Stored data:
Segment Open

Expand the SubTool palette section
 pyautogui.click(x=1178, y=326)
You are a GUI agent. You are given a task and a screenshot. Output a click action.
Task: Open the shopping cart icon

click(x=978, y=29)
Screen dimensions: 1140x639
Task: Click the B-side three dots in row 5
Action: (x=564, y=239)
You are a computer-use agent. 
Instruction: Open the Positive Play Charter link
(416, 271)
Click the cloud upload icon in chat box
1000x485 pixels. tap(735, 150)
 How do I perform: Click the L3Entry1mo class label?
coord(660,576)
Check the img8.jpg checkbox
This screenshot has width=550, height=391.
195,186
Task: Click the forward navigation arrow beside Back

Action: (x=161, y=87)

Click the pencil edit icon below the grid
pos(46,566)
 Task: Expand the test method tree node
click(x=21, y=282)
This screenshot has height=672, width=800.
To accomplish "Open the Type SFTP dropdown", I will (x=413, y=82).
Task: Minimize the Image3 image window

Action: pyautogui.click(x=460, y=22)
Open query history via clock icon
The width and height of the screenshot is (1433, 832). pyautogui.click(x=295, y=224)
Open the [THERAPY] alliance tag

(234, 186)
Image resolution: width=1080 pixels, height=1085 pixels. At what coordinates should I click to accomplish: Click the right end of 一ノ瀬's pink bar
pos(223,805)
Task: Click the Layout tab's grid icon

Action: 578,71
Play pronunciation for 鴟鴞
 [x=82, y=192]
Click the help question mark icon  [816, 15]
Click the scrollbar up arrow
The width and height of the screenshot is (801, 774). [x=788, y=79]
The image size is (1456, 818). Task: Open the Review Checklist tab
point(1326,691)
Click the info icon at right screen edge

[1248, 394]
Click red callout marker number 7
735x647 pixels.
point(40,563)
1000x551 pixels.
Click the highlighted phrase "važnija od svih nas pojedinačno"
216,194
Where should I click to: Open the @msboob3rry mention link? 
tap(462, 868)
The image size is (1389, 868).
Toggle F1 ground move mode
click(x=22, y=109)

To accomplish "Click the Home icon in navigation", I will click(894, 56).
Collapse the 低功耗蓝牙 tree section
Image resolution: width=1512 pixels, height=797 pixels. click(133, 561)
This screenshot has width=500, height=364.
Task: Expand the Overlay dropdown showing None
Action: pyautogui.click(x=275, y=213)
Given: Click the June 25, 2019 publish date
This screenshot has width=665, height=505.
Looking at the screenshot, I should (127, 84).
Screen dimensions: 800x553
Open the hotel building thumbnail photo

Segment Closed

PROBLEM REQUIREMENTS ->
Reproduce each of the entries exactly, omitting none.

TASK RESPONSE ->
Expand the SubTool palette section
 pyautogui.click(x=1178, y=326)
You are a GUI agent. You are given a task and a screenshot. Output a click action.
Task: Open the shopping cart icon

click(x=978, y=29)
Screen dimensions: 1140x639
Task: Click the B-side three dots in row 5
Action: (x=564, y=239)
You are a computer-use agent. 
Instruction: Open the Positive Play Charter link
(416, 271)
Click the cloud upload icon in chat box
1000x485 pixels. tap(735, 150)
 How do I perform: Click the L3Entry1mo class label?
coord(660,576)
Check the img8.jpg checkbox
This screenshot has width=550, height=391.
195,186
Task: Click the forward navigation arrow beside Back

Action: (x=161, y=87)

Click the pencil edit icon below the grid
pos(46,566)
 Task: Expand the test method tree node
click(x=21, y=282)
This screenshot has height=672, width=800.
To accomplish "Open the Type SFTP dropdown", I will (x=413, y=82).
Task: Minimize the Image3 image window

Action: pyautogui.click(x=460, y=22)
Open query history via clock icon
The width and height of the screenshot is (1433, 832). pyautogui.click(x=295, y=224)
Open the [THERAPY] alliance tag

(234, 186)
Image resolution: width=1080 pixels, height=1085 pixels. At what coordinates should I click to accomplish: Click the right end of 一ノ瀬's pink bar
pos(223,805)
Task: Click the Layout tab's grid icon

Action: 578,71
Play pronunciation for 鴟鴞
 [x=82, y=192]
Click the help question mark icon  [816, 15]
Click the scrollbar up arrow
The width and height of the screenshot is (801, 774). [x=788, y=79]
The image size is (1456, 818). Task: Open the Review Checklist tab
point(1326,691)
Click the info icon at right screen edge

[1248, 394]
Click red callout marker number 7
735x647 pixels.
point(40,563)
1000x551 pixels.
Click the highlighted phrase "važnija od svih nas pojedinačno"
216,194
Where should I click to: Open the @msboob3rry mention link? 
tap(462, 868)
The image size is (1389, 868).
Toggle F1 ground move mode
click(x=22, y=109)

To accomplish "Click the Home icon in navigation", I will click(894, 56).
Collapse the 低功耗蓝牙 tree section
Image resolution: width=1512 pixels, height=797 pixels. click(133, 561)
This screenshot has width=500, height=364.
Task: Expand the Overlay dropdown showing None
Action: pyautogui.click(x=275, y=213)
Given: Click the June 25, 2019 publish date
This screenshot has width=665, height=505.
Looking at the screenshot, I should (127, 84).
Screen dimensions: 800x553
Open the hotel building thumbnail photo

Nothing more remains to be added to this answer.